The bitch nurse had jabbed him with a few needles, but that didn’t matter. He’d just amputated his own arm without sedation. A few measly shots weren’t going to stop him. Dr. Kurt Lanz M.D. was invincible.
Inching forward on his belly, he undulated in Jenny’s direction. Her terrified face—a rictus mask of pure fear—was delightful. She kept the delicious children behind her, as if she could somehow stop the primal force that was Kurt Lanz using just her sheer will.
He reached forward, stretching out his arm, a talon hooking into the cuff of her pants.
Then things started to get strange.
First, his lungs stopped working. They seized up, unwilling or unable to take a breath.
Then his head began to feel full and heavy, and the floor beneath him seemed to shift.
His vision blurred, going dark along the edges.
The drugs! It’s the drugs! My body can’t metabolize them fast enough!
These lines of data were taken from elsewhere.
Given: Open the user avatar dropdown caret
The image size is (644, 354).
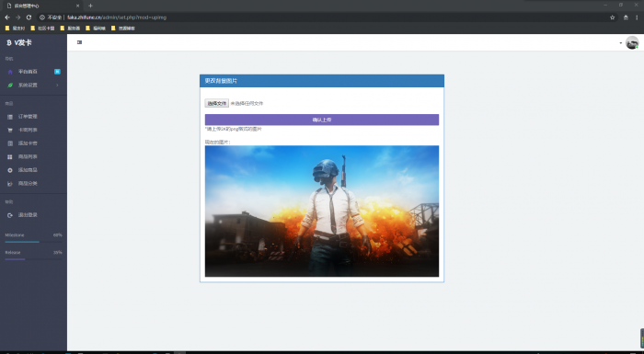Looking at the screenshot, I should (621, 42).
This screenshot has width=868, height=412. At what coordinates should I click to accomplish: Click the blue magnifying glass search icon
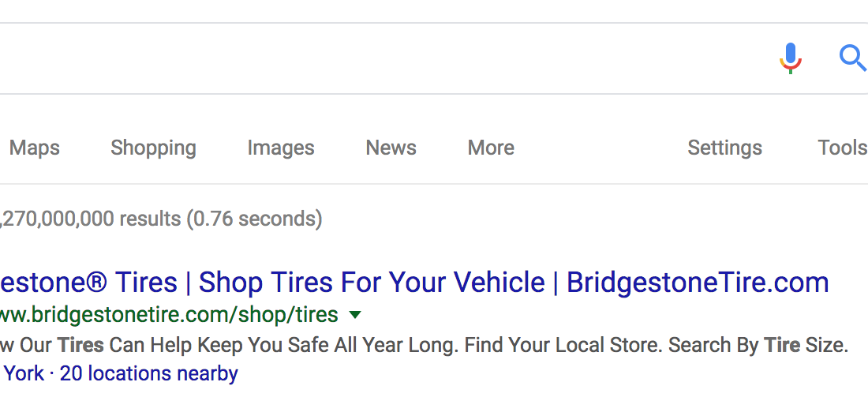(x=853, y=58)
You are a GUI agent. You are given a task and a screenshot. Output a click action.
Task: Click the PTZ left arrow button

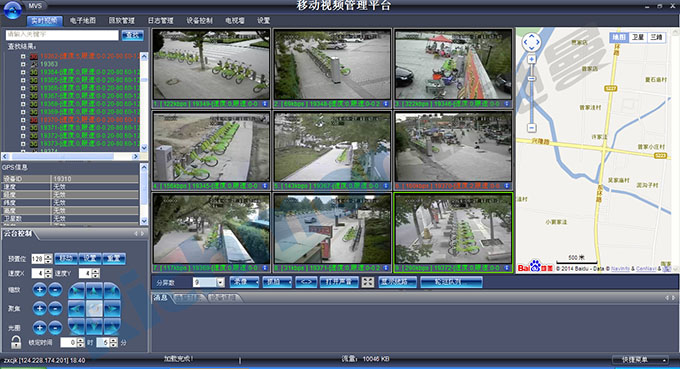coord(77,309)
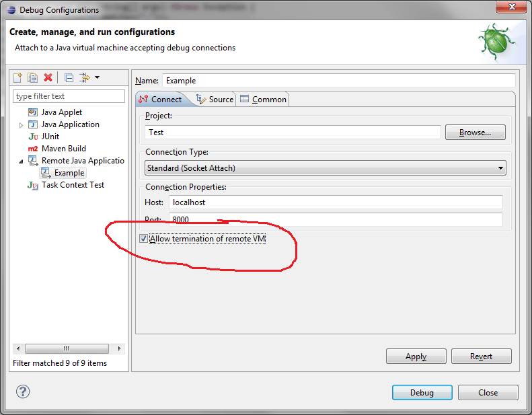The height and width of the screenshot is (415, 532).
Task: Switch to the Common tab
Action: click(x=263, y=99)
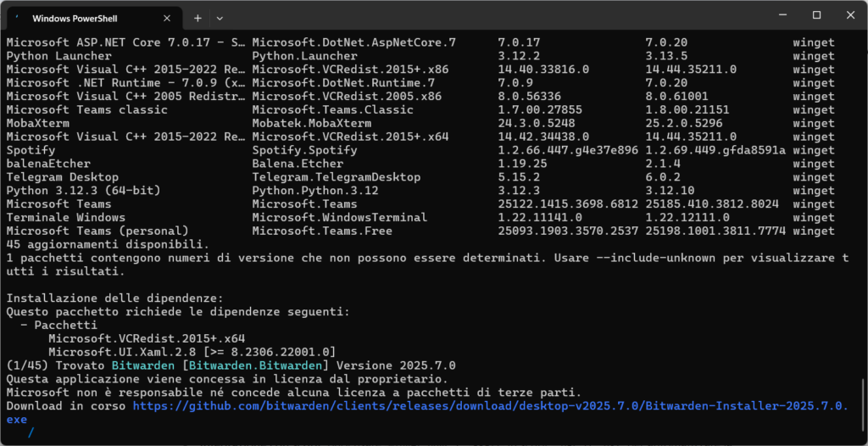Viewport: 868px width, 446px height.
Task: Maximize the terminal window
Action: tap(816, 15)
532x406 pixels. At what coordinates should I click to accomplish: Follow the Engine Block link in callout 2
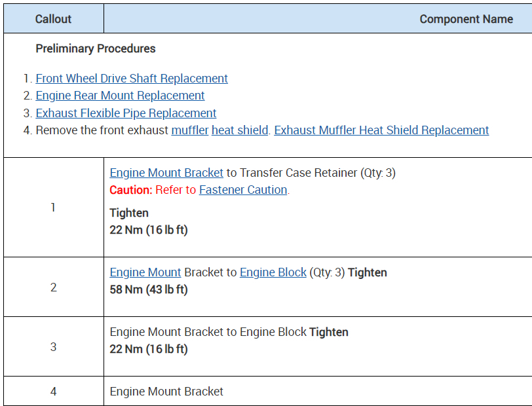tap(273, 272)
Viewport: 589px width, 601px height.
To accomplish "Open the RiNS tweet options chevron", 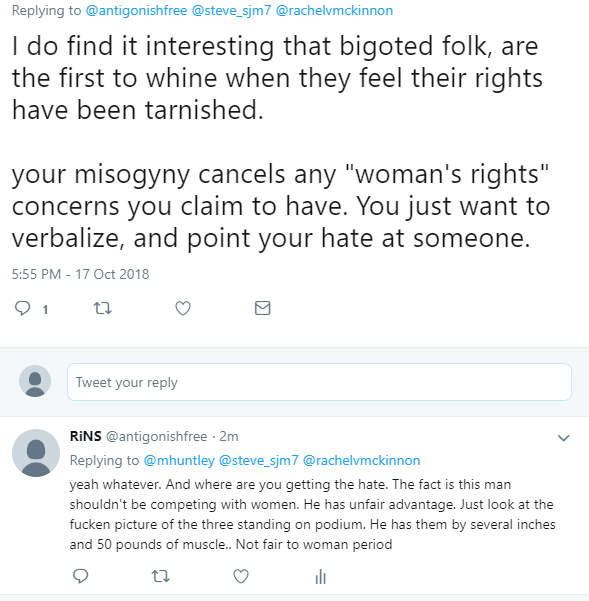I will pyautogui.click(x=563, y=438).
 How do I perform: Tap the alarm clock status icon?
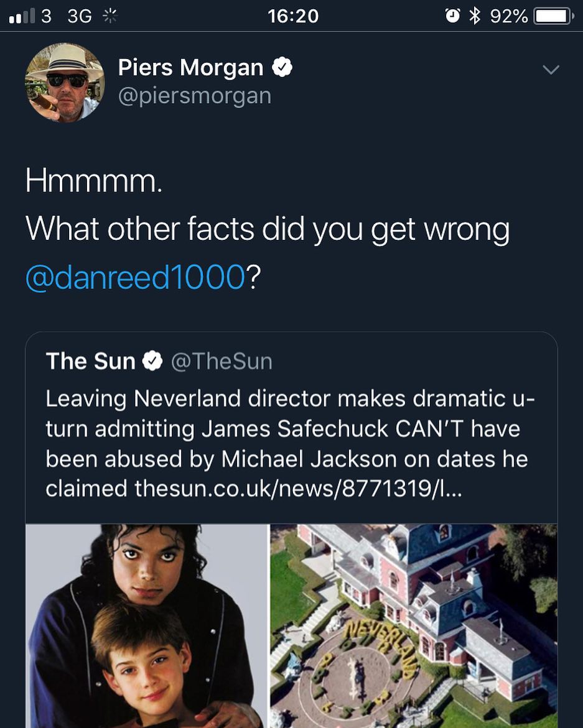click(453, 16)
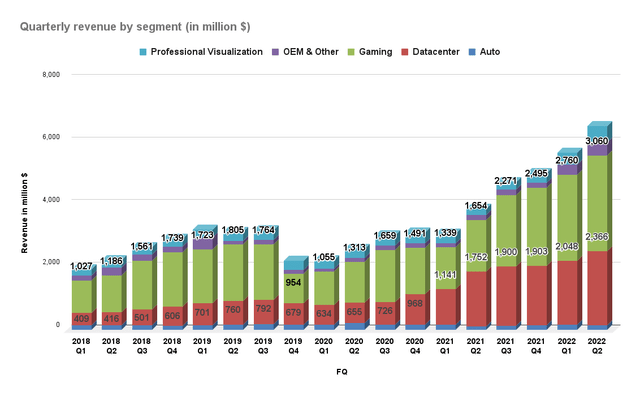The image size is (640, 396).
Task: Select the Gaming legend label
Action: coord(376,52)
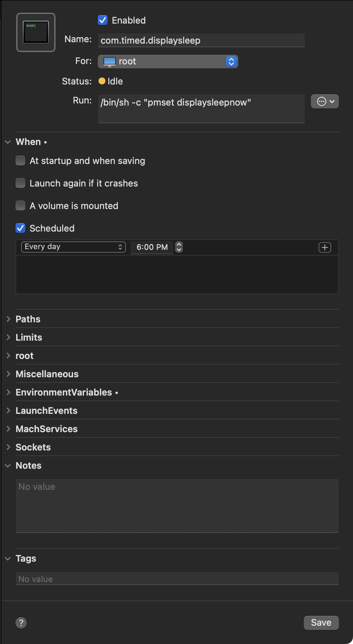Viewport: 353px width, 644px height.
Task: Click the time stepper arrows
Action: tap(179, 247)
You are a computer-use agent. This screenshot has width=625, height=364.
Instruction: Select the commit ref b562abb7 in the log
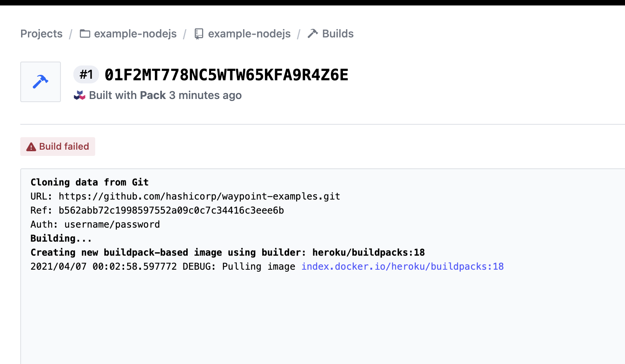click(x=171, y=210)
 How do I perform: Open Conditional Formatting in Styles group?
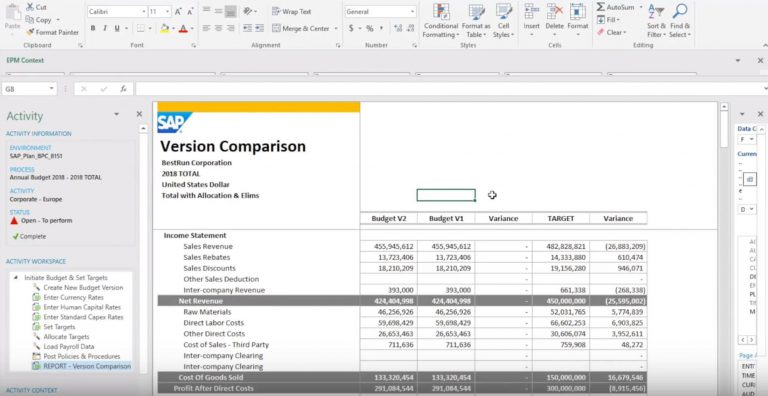pos(441,21)
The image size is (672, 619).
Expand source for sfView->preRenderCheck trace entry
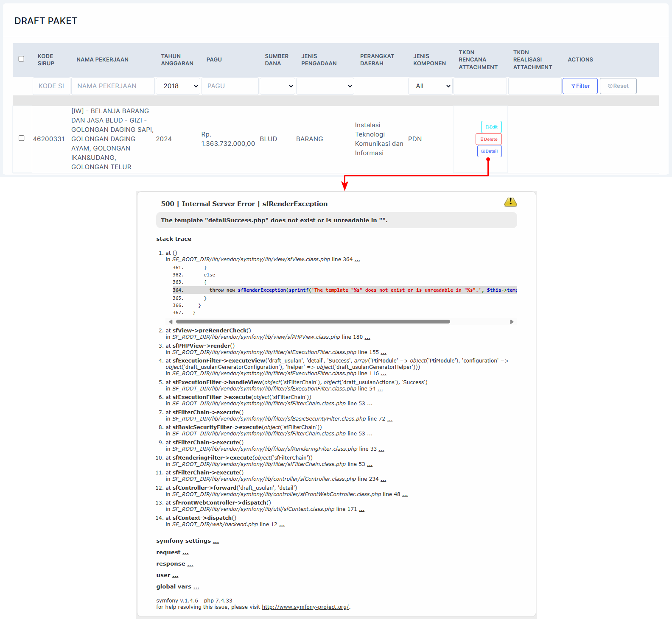(367, 337)
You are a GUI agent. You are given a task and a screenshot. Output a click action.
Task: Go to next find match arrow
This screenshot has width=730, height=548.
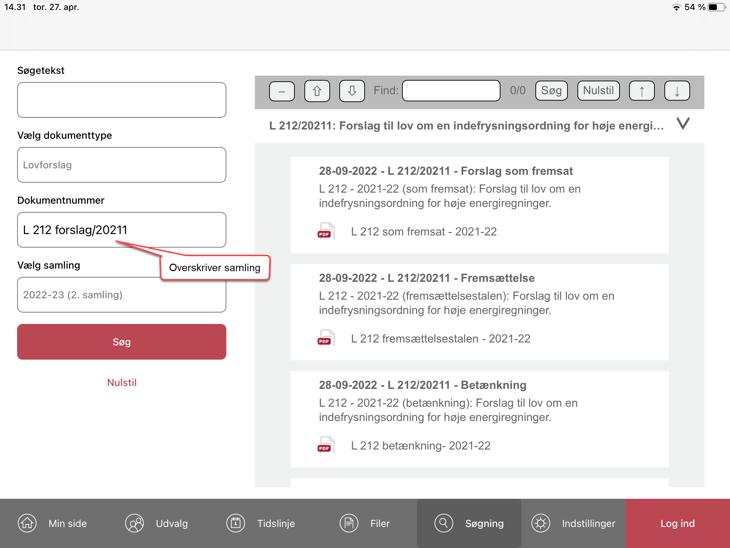pos(677,91)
Lanz snarled, tugging Jenny toward him by her slacks, sliding her across the floor until she straddled his face—an obscene imitation of a sex act.
Blood! Blood will revive me! Blood will get these drugs out of my system!
Lanz stretched open his jaws, ready to bite Jenny’s pelvis in half.
Then something punched into Lanz’s back. Something sharp and cold. He felt it stick up under his scapula, straight into his left ventricle. The pain made him gasp.
“Potassium chloride,” Jenny said.
Potassium chloride?
KCl was used to treat hypokalemia and digitalis poisoning. But in large doses it was the primary drug used in lethal injections for death row inmates.
Potassium chloride stopped the heart!
Lanz moaned, the drug working instantly. He curled up, twitching and spasming, the pain stormtrooping through his entire body in agonizing, dizzying, pounding waves. He vomited, but it wasn’t the contents of his stomach. It was his stomach, hanging inside-out from a slimy loop of esophagus, spilling out the precious blood he’d been digesting.
Even with everything going on, the smell of blood activated his biting reflex, and he chomped down on his own regurgitated organs, screaming as he chewed.
“You always were an asshole, Lanz,” he heard Jenny say.